▸ TASKS TO COMPLETE
1: For the report on the Carrollton murder charge, say whether each statement agrees with it, answering yes or no and quoting the deciding words: (a) Seegan was 62 years old; (b) police discovered Seegan's body; (c) Ashley left Parkland Securities by resigning.
2: Repeat word for word the passage of the report on the Carrollton murder charge that runs from "Police in Carrollton, Texas, have" to "had killed himself.".
3: Finish out the next part of the report on the Carrollton murder charge, picking up after its final sentence.

▸ EXTRACTED TEXT
◆ ◆ ◆ ◆
Police in Carrollton, Texas, have charged a financial advisor, a recently registered broker, with the shooting death of a 62-year-old client, in relation to a Ponzi scheme in which the advisor allegedly bilked multiple people out of close to $2 million.

Police charged Keith T. Ashley, 48, of Allen, Texas, with murder for the shooting death of James Seegan of Carrollton, and said he staged the death to make it appear as a suicide. Police said Seegan’s wife found her husband dead from a gunshot wound to the head on February 19, along with a typed note indicating that he had killed himself.

But police said over the course of a nine-month investigation, they found evidence that Ashley incapacitated and then murdered Seegan to gain control of his finances. Ashley, police said, was a friend and financial advisor to Seegan and visited Seegan’s home periodically. Police said the investigation with the FBI and the U.S. Attorney’s Office also uncovered several other victims of a Ponzi scheme Ashley orchestrated. 

According to BrokerCheck, Ashley was employed with Parkland Securities in Allen, Texas, from February 2009 to October 2020, when he was dismissed. The firm at the time said it, “has reason to believe that the representative engaged in undisclosed outside business activities and also failed to provide the firm with prior notice of private securities transactions involving his privately held company.”
◆ ◆ ◆ ◆
Stored items
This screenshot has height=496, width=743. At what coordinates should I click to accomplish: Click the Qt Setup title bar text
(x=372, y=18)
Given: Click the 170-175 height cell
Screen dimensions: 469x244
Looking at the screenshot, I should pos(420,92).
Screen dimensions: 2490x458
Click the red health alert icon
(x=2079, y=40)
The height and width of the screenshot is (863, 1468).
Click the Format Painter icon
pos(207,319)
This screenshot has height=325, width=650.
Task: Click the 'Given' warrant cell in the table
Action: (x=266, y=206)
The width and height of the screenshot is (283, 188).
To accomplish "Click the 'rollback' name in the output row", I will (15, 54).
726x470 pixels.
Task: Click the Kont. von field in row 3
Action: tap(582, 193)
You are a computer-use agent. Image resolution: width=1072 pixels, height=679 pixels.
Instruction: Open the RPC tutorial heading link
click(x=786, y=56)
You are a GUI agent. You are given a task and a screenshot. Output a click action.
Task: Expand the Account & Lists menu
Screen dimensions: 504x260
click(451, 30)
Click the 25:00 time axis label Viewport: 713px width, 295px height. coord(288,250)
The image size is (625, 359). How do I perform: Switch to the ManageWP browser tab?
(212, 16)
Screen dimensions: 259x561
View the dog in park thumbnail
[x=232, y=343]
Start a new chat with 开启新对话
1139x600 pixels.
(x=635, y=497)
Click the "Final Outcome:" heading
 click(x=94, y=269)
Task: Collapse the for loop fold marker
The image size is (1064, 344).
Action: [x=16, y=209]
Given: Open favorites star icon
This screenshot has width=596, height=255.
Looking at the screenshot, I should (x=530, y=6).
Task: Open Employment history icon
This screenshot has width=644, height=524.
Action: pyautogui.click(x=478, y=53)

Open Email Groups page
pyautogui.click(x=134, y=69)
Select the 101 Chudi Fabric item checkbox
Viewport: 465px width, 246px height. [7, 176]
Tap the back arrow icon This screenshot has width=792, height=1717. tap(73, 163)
◆ ◆ ◆ ◆
▸ LIST OF ANSWERS
1:
(a) Yes: "the shooting death of a 62-year-old client"
(b) No: "Seegan’s wife found her husband dead from a gunshot wound to the head"
(c) No: "from February 2009 to October 2020, when he was dismissed"

2:
Police in Carrollton, Texas, have charged a financial advisor, a recently registered broker, with the shooting death of a 62-year-old client, in relation to a Ponzi scheme in which the advisor allegedly bilked multiple people out of close to $2 million.

Police charged Keith T. Ashley, 48, of Allen, Texas, with murder for the shooting death of James Seegan of Carrollton, and said he staged the death to make it appear as a suicide. Police said Seegan’s wife found her husband dead from a gunshot wound to the head on February 19, along with a typed note indicating that he had killed himself.

3:
According to the Fort Worth Star-Telegram, in addition to the note left next to Seegan’s body, detectives also found footage on the victim’s phone from a security system showing Ashley arriving at Seegan’s home at 9:31 a.m. on February 19, with an “unknown loud noise” activating the camera inside the garage about 45 minutes later. The home security system showed Ashley leaving about six minutes later and returning a few minutes after that, the newspaper writes.

The paper said detectives later found that a test gunshot from the exact model handgun found in Seegan’s hand caused the garage camera to activate. It is unclear whether police obtained footage from the garage camera recording. Further, the paper said a drug screen test found the anesthetic agent Etomidate in Seegan’s system at the time of his death. The drug renders a patient unconscious almost instantly when injected, according to the newspaper. Detectives, meanwhile, found that Ashley also was a registered nurse working for City Hospital in White Rock, Texas, the newspaper writes.

The Star-Telegram also noted that Ashley told detectives that as Seegan’s advisor, he only earned money on two life insurance policies he sold to Seegan. But the detectives found that Seegan had transferred around $750,000 during the past five years to KBKK, a business Ashley owned.

One of the life insurance policies, meanwhile, was worth $2 million—and on January 24, the beneficiary on that policy was changed from Seegan’s wife to Seegan’s trust, whose funds Ashley had direct access to, the Star-Telegram said.

Authorities took Ashley into custody near his home on November 13 on related charges of wire fraud. Police said he was temporarily jailed in the Carrollton city jail awaiting a federal court appearance on November 17.